Statoil will launch a drilling campaign in the Norwegian Barents Sea before the end of the year with four exploration wells in the Skrugard area, the company announced at this year’s Offshore Northern Seas (ONS) conference in Stavanger. But its Arctic ambitions go much farther, as Russell McCulley reports.
Statoil will spud the first of its planned Skrugard wells in the Barents – at Nunatak – in December and drill and complete four wells at the Nunatak, Kramsno, Skavl and Iskrystall prospects over the following six months. The Norwegian operator’s executive vice president of exploration, Tim Dodson, said at ONS that first production from Skrugard is tentatively scheduled for 2018.
The Norwegian Barents Sea is one of the Arctic’s less challenging areas because it lies in a year-round ice-free zone, he said. With the Arctic region believed to contain up to 25% of the world’s yet to be discovered hydrocarbons, ‘we believe these petroleum resources will be critical for a growing world’, he added. ‘We see great potential in the Arctic.’
The drilling program will continue with two to three wells in the Hoop prospect in summer 2013 targeting shallow reservoirs 600m below the surface, Dodson said.

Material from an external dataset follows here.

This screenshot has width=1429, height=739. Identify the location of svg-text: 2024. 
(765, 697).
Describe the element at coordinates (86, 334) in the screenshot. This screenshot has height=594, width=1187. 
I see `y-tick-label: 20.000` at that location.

Hoop includes the Atlantis and Apollo fields and will mark the northernmost wells drilled in Norway.
Seadrill’s West Hercules semi will conduct drilling under a five-year contract.
Later in 2013, Statoil will return to the Hammerfest Basin to drill exploration wells at Ensis and Askepott near the existing Goliat and Snøhvit discoveries.
Statoil also plans to triple its Arctic research budget from NKr80 million in 2012 to NKr250 million next year, said Margareth Ovrum, EVP of technology, projects and drilling. Ongoing research includes the development of an Arctic drilling rig capable of dynamically positioned station-keeping at shallow water depths of 40m. ‘So far, no robust solution exists for dynamic positioning in ice,’ Ovrum noted.
Statoil used the biennial ONS conference and exhibition to set out its multi-year strategy for exploration in the Arctic, which the company says could contain 20%-25% of the word’s undiscovered conventional oil & gas reserves.
In May 2012, Statoil entered a joint venture agreement with Rosneft to team up on bidding for Arctic licences offshore Norway and to explore the Perseevesky block in the Russian Barents Sea and the Magadan 1, Lisyansky and Kashevarovsky blocks in the Sea of Okhotsk. Drilling in the Russian Arctic could begin in 2016, Dodson said.
Meanwhile, Statoil has secured Seadrill’s West Aquarius rig for a threewell drilling programme offshore Newfoundland, Canada to begin later this year. The wells are planned for the Harpoon and Cupid prospects in the Flemish Pass and the Federation prospect in the Jeanne d’Arc Basin. Seismic exploration is under way in Beaufort Sea licence 460 offshore western Canada, where Statoil holds 40% interest with operator Chevron holding 60%. Seismic data acquisition is also being gathered at the Shell-operated Anu and Napu prospects offshore west Greenland, in blocks 5 and 8, respectively. Statoil holds non-operating interest in the blocks, and in early 2012 acquired a 30.6% stake in the Cairn Energyoperated Pitu prospect, in block 6. Dodson said the company would make a ‘drill or drop’ decision for the Pitu block next year.
Although Ovrum stressed the need for greater co-operation among operators to overcome the considerable technological challenges of Arctic E&P, she said Statoil is working in-house on the Arctic rig concept and development of seismic data acquisition in ice conditions. According to earlier Statoil briefings, the rig will operate in a range of Arctic water depths ‘and will involve integrated operations in drifting ice’.
Statoil and researchers from the Norwegian University of Science & Technology launched a research cruise to northeast Greenland in September. The mission will test technologies in ice management, Ovrum said.
Norway will hold a Barents Sea drilling round in spring of 2013, with 72 offshore blocks on offer.